● **TASK INSTRUCTIONS**
Both the line with "Where should I" and the line with "You are a computer-use agent. 999x711 pixels." in the records below must appear in the output, along with every line between them, exactly and with nothing added.

━━ PROVIDED RECORDS

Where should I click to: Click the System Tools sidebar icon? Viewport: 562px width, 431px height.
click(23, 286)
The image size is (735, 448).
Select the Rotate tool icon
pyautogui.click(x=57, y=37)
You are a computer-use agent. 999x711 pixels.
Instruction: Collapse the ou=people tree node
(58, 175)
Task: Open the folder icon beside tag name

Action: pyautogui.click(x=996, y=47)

━━━━
━━ PROVIDED RECORDS

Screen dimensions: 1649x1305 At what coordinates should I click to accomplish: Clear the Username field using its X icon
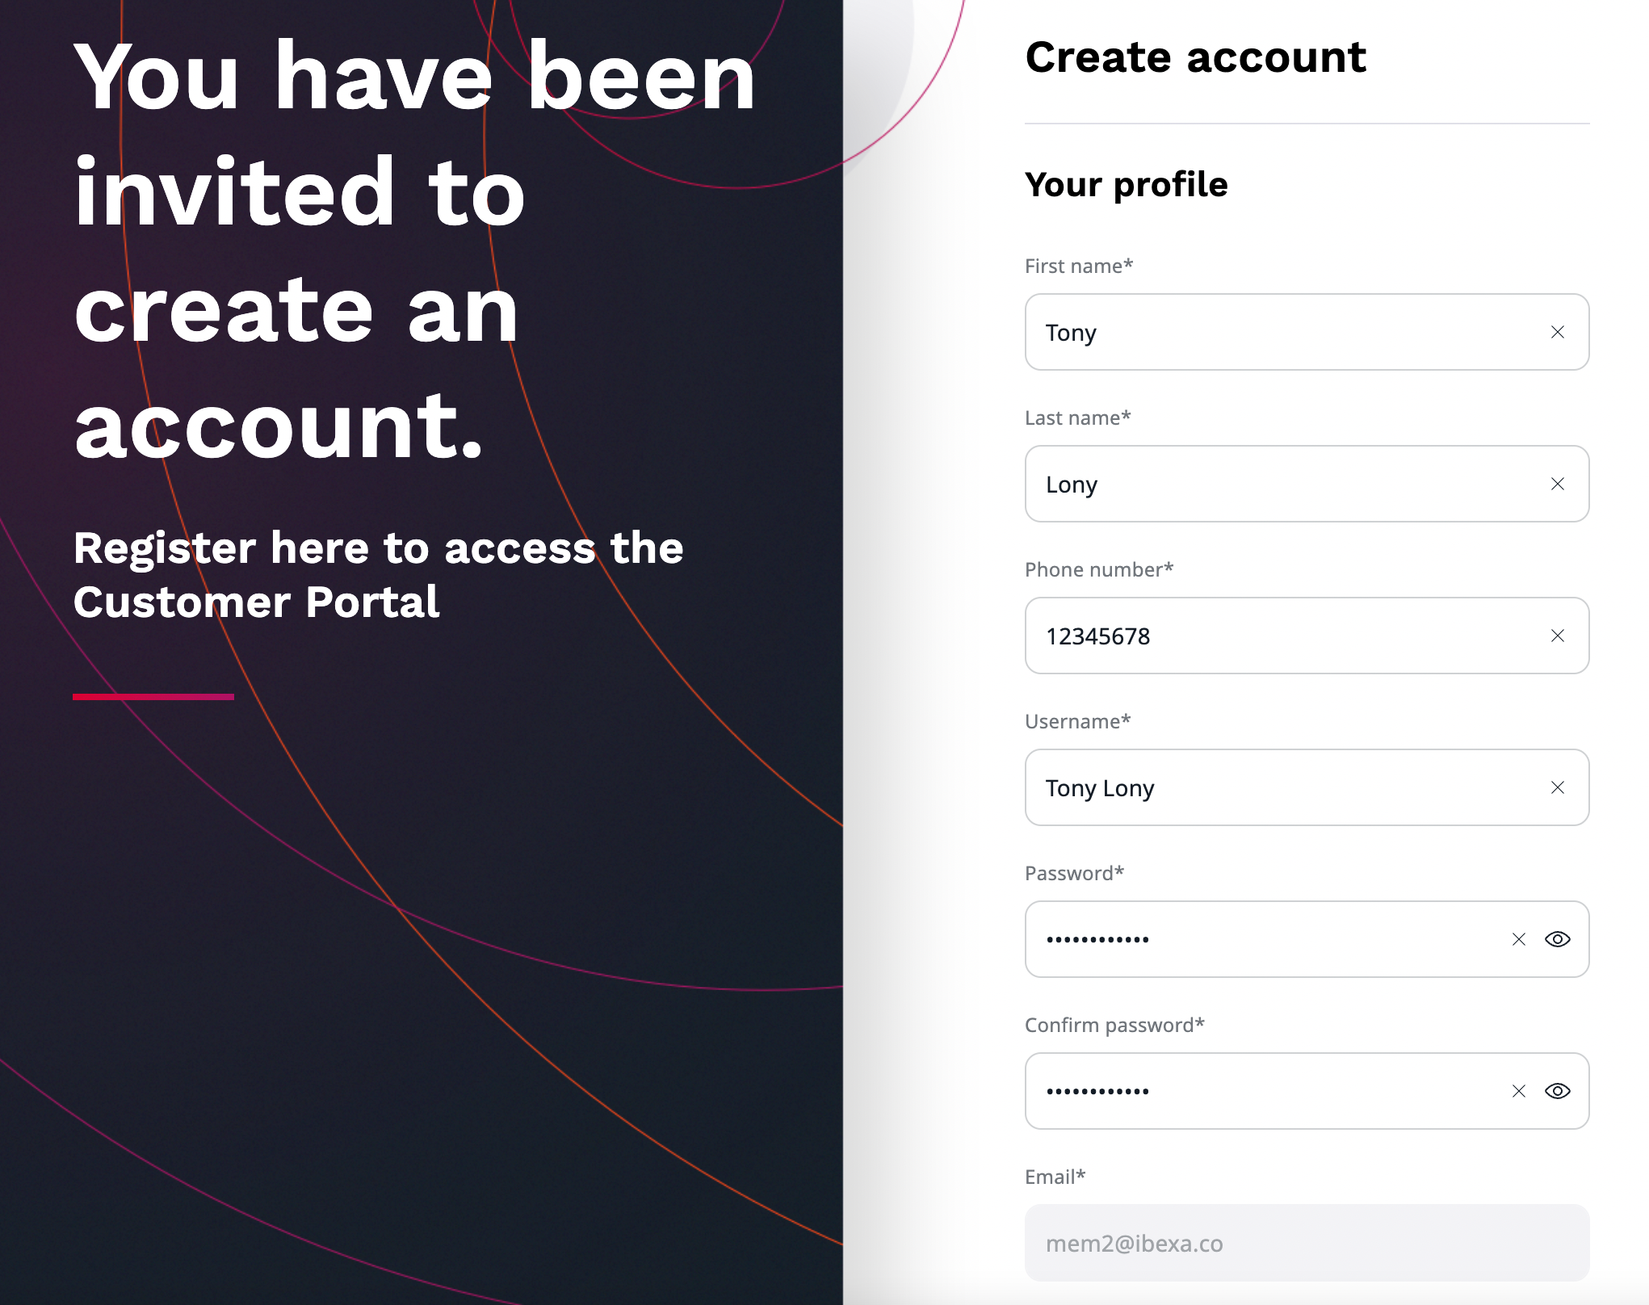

━━━━

● **RESULT OF THIS TASK**
Where should I click to: Click the System Tools sidebar icon? Viewport: 562px width, 431px height.
click(23, 286)
The image size is (735, 448).
Select the Rotate tool icon
pyautogui.click(x=57, y=37)
You are a computer-use agent. 999x711 pixels.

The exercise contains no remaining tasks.